2020

In (Dentity)

Gallery of Spis Artists, Spisska Nova Ves

I. Interior space and its materials

The young Slovak artist Ľudmila A. Valenčíková (*1980) creates her own, a little bit binding space of identity. She models a series of encounters of objects, sculptures, reliefs and interactive installations. It is concerned a formatting of a coherent visual environment, where there is a special “sensing” of her intimate and imaginary space, which acquires a soft and fluid nature. Not only for the involvement of most soft and temporary materials (textiles, lace, wadding, foam, polystyrene crumb, silicone, nets, stockings, and found items), but also for their feminine poetics and flow of texts, the variability of situations and the transition from intimate discovery of something fragile and vulnerable to clouding, secrecy and non-communicability of the (un)told. The exhibition Space IN(dentity) thus brings an imaginative “stitched” inner space of a young artist, a woman and a mother – “I no longer talk with my away-flowing belly”…

II. Symbolic space

Amalka presents this personal space “as a demarcation of the emotional need for “protection””, filters data, mixes feelings and transposes the sculptural form to a new symbolic level. She induces certain spiritual states in bodily form and materialization. On the one hand, she presents the archaic consciousness and “breathing” of matter (metaphorically expresses fertility, motherhood, great-grandmother’s archetype, male and female power “let’s stop them, sisters”) and on the other hand she brings physical sensuality and suffering (corporeality, symbol of rhombus and egg, tired body, nursing, etc. ). Finally, the colourless materials and the ubiquitous white (tarpaulin, lace, wadding, plaster, cotton wool) speak of this – it is a quiet symbolic landscape of freshly snow-covered innocence, prenatal purity and the immaculateness of linen canvas from grandma. The domesticated area in question recalls the individual stops of tribulation and trials on the path of life and art with a cut-off exclamation: “(Have a pity) and love yourself”.

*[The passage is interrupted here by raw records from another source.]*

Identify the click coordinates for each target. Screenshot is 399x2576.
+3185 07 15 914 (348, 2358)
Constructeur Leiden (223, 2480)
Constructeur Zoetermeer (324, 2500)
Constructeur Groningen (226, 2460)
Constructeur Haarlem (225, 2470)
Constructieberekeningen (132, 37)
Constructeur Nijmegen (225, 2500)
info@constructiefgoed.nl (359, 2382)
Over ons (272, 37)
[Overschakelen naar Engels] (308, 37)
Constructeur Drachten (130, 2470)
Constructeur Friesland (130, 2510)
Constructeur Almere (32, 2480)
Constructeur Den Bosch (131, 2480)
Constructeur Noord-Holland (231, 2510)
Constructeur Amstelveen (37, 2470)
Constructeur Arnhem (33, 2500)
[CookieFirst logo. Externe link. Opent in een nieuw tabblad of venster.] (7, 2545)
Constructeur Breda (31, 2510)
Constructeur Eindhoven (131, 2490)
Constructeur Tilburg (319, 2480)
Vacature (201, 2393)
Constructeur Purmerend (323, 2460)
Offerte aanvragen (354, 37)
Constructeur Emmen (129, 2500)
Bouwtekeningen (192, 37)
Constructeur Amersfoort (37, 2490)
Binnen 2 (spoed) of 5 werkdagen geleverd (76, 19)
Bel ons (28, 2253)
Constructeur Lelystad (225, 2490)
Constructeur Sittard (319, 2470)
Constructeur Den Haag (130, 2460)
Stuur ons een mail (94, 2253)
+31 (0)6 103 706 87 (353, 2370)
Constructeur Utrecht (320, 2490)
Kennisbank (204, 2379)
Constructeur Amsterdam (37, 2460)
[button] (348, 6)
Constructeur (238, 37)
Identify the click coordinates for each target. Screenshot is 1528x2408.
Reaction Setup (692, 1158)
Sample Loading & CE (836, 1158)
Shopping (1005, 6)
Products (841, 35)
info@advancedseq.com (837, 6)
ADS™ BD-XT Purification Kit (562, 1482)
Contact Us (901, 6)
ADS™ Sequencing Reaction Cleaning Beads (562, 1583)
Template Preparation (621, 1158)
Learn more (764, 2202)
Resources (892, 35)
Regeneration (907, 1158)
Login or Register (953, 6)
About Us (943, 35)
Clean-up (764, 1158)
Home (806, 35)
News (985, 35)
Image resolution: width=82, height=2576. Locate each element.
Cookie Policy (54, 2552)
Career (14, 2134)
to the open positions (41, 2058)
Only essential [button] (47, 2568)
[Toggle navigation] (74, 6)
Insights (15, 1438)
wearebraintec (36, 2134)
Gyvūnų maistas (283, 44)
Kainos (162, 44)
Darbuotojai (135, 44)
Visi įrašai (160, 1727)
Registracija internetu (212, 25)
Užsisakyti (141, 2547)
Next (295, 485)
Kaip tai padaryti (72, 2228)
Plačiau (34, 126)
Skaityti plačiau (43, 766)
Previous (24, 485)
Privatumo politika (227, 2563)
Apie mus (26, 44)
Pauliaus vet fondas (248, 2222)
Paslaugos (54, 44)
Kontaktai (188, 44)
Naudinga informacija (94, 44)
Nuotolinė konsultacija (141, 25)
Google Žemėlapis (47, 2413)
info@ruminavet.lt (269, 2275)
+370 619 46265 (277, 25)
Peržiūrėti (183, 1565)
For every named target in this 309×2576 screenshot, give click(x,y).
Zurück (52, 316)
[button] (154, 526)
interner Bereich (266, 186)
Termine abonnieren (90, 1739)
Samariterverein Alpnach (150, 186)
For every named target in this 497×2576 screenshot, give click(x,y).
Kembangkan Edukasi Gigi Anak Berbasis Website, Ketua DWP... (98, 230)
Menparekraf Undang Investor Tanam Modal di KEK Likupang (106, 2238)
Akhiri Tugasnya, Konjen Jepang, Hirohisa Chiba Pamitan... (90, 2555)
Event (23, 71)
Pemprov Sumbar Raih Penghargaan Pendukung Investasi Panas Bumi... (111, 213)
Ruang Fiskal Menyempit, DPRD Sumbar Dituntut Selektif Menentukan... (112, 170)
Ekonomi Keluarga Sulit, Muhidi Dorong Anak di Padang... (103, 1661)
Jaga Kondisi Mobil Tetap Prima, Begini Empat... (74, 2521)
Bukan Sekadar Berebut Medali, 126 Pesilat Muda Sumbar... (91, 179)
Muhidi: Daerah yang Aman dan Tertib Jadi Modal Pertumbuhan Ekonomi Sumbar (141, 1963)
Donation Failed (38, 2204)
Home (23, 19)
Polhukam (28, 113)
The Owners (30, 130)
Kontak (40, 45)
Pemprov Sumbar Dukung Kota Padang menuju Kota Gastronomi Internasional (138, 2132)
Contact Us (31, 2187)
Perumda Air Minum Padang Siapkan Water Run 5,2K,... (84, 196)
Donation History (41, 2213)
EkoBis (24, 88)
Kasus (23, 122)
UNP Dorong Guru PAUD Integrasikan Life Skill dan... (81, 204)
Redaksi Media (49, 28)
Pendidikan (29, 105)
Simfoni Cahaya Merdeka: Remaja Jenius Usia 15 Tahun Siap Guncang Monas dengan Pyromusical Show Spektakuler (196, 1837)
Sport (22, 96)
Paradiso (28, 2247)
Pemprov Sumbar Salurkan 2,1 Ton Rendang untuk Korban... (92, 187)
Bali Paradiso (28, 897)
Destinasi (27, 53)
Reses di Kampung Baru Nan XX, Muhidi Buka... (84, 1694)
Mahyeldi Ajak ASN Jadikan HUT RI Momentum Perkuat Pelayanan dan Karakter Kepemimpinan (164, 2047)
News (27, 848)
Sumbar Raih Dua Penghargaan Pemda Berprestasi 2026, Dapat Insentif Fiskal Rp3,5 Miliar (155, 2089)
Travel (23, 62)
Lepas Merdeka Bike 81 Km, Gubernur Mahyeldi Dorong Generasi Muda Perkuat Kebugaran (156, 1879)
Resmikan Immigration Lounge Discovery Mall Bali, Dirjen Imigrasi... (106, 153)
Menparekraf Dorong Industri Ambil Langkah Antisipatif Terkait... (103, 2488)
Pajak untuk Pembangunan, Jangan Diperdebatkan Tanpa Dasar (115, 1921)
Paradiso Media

III. Personal statement, confession and answer

Amalka’s self-reflective space brings something fabulous, nice and lacelike, but also hurtful and disturbingly painful – “how many stitches, so many scars on the soul…”. It is rarely authentic and existential (perhaps even unavailable to men). There is something melancholy, shy and silent, a little closed and unfinished – “I will dive into emptiness and cool down…”, but also emotionally charged and expansive captivating – “I expand in space until I get lost…”.